Exercise prompt: For this exercise, return exactly the lines of the material below that begin at the one with "View penguins dataset in grid viewer" and stop after the one with "Close the payment".

Records to use:
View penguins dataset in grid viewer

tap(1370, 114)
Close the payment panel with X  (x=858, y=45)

---

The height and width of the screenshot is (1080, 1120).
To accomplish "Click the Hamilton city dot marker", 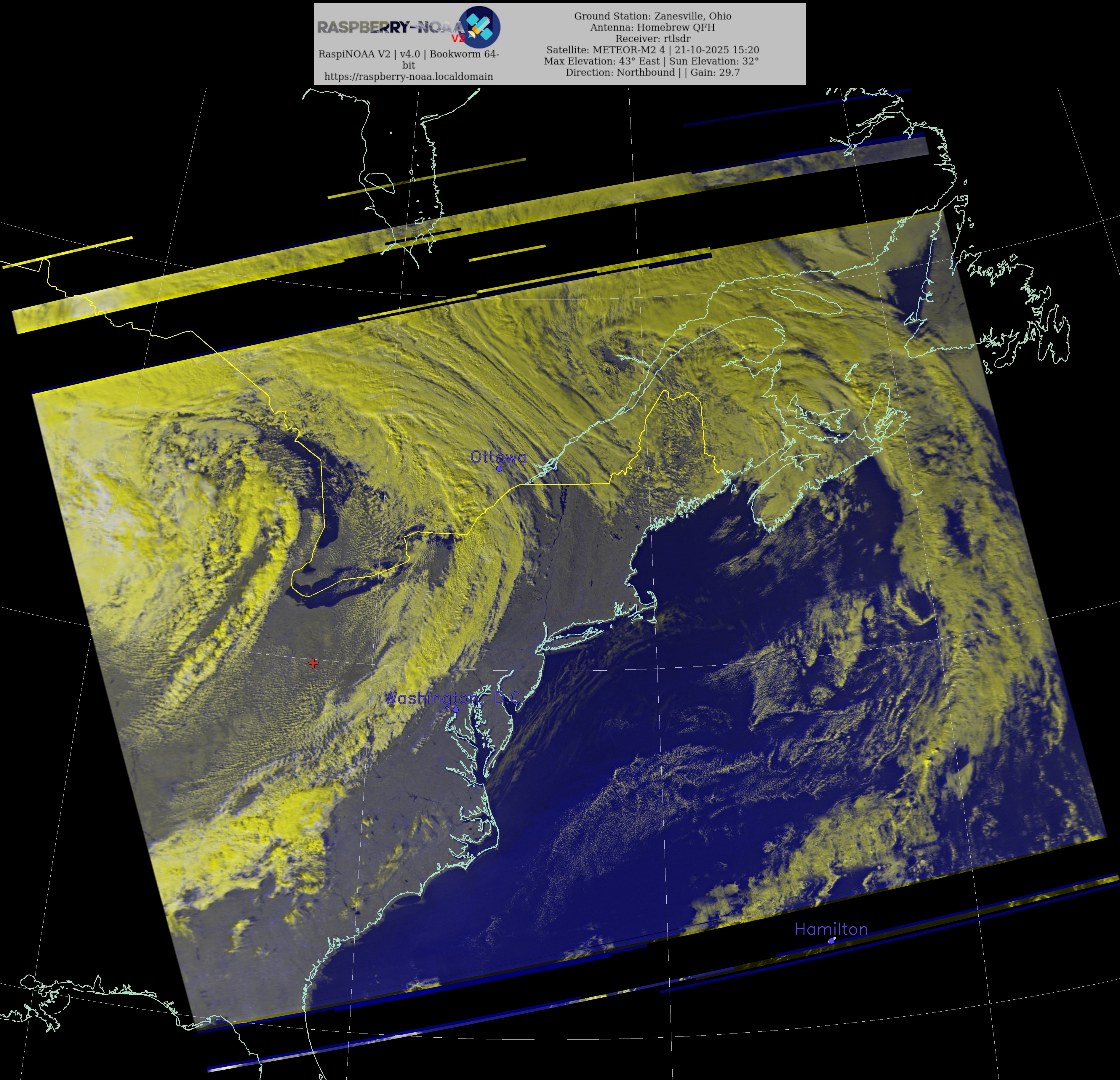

Solution to this exercise:
View penguins dataset in grid viewer

tap(1370, 114)
Close the payment panel with X  (x=858, y=45)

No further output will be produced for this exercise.